Each separate trustee and co-trustee shall, to the extent permitted by
law, be appointed and act subject to the following provisions and conditions:
(i) All rights, powers, duties, and obligations
conferred or imposed upon the Owner Trustee shall be conferred upon and
exercised or performed by the Owner Trustee and such separate trustee
or co-trustee jointly (it being understood that such separate trustee
or co-trustee is not authorized to act separately without the Owner
Trustee joining in such act), except to the extent that under any law
of any jurisdiction in which any particular act or acts are to be
performed (whether as Trustee under this Agreement or as successor to
the Servicer under this Agreement), the Owner Trustee shall be
incompetent or unqualified to perform such act or acts, in which event
such rights, powers, duties, and obligations (including the holding of
title to the Trust or any portion thereof in any such jurisdiction)

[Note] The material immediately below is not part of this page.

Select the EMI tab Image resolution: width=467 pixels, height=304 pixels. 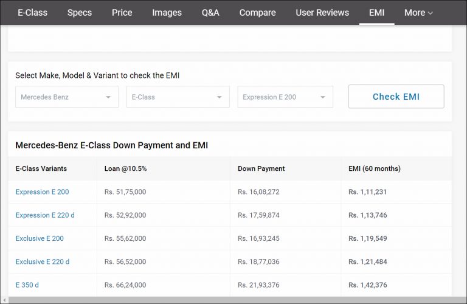click(376, 13)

shall be exercised and performed singly by such separate trustee or
co-trustee, but solely at the direction of the Owner Trustee;
(ii) No trustee under this Agreement shall be personally
liable by reason of any act or omission of any other trustee under this
Agreement; and
(iii) The Servicer and the Owner Trustee acting jointly
may at any time accept the resignation of or remove any separate
trustee or co-trustee.
Any notice, request, or other writing given to the Owner Trustee shall
be deemed to have been given to each of the then separate trustees and
co-trustees, as effectively as if given to each of them. Every instrument
appointing any separate trustee or co-trustee shall refer to this Agreement and
the conditions of this Article XV. Each separate trustee and co-trustee, upon
its acceptance of the trusts conferred, shall be vested with the estates or
property specified in its instrument of appointment, either jointly with the
Owner Trustee or separately, as may be provided therein, subject to all the
provisions of this Agreement, specifically including every provision of this
Agreement
49
relating to the conduct of, affecting the liability of, or affording protection
to, the Owner Trustee. Each such instrument shall be filed with the Owner
Trustee and a copy thereof given to the Servicer.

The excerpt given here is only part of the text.